+++ Extract provided +++

Originally posted by: zehreeli.kheer

For the past many months i had resolutely been keeping away from anything related to Sid and Sana.. I just wanted to pretend i know nothing.. and I was almost successful in what i thought was moving on.

but as the year is about to complete, the coming date is just giving me weird thoughts.. I wish i could forget what happened on that date

and then pata nahi how I saw a few clips and pics of Sana and something just pinched.. Of course I don't want to see her mourning.. she is a young girl who deserves happiness and I should be happy that she has moved on.. But I can't be happy.. every time I see all these people including Sana going on about their lives, something just breaks

and it breaks me all the more when I think about his mother considering she is the only one who will never be able to move on

I know I am being unfair to Sana but I can't help it.. hearing her talk about her marriage or even rumors of her linkups, true or not just makes my heart clench... maybe because I saw her happy pics when the day is so near that I feel just. I don't know.. Let down for the lack of a better word?

+++ Task material +++

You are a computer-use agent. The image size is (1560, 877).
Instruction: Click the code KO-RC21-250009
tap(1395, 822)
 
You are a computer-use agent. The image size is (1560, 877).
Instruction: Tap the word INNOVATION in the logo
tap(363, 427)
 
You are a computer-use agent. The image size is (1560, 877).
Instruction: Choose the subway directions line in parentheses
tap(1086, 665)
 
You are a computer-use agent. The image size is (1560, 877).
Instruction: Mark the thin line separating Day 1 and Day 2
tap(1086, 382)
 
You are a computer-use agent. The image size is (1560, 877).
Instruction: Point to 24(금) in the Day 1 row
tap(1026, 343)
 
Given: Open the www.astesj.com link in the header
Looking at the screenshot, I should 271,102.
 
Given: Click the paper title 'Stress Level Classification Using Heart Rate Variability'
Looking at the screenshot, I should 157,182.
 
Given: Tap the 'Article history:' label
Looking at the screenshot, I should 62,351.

+++
+++ Task material +++

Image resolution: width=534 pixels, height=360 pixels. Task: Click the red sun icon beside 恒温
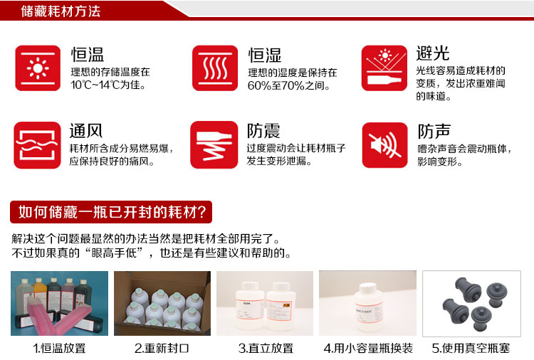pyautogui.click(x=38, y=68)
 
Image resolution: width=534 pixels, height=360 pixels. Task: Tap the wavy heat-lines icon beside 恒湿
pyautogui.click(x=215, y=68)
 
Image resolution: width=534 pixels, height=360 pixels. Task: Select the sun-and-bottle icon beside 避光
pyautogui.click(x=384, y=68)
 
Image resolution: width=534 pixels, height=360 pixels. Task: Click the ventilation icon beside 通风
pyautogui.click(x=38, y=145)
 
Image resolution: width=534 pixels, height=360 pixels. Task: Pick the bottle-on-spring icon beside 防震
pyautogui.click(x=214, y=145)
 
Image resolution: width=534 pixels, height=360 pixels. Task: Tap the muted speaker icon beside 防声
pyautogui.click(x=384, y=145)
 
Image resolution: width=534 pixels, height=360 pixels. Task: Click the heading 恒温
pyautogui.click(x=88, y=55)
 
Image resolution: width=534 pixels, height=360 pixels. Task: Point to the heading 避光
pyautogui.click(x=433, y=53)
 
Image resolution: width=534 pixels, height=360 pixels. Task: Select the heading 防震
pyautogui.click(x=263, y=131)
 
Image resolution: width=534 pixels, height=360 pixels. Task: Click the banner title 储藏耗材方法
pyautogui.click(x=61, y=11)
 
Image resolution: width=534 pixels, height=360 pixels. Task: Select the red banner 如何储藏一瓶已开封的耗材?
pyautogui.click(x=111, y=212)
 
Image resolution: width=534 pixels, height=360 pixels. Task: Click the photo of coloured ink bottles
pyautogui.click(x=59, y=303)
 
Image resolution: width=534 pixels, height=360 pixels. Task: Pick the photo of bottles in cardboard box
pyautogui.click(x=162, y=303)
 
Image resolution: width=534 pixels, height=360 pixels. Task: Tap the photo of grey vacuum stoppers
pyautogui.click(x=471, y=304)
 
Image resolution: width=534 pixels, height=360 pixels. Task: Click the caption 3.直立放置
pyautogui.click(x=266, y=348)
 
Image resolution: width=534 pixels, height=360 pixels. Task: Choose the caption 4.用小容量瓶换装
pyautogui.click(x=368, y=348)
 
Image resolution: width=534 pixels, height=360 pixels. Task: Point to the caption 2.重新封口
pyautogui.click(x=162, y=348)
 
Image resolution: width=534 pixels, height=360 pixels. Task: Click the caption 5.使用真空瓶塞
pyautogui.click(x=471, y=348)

+++

Set problem 1: From the forum post, list each thing about Sana that the writer says they saw or heard.
Set problem 2: Display every line of the dataset rows that includes the word "Choose".

Task response 1:
- A few clips and pics of Sana
- Her talk about her marriage
- Rumors of her linkups
- Her happy pics

Task response 2:
Instruction: Choose the subway directions line in parentheses
Image resolution: width=534 pixels, height=360 pixels. Task: Choose the caption 4.用小容量瓶换装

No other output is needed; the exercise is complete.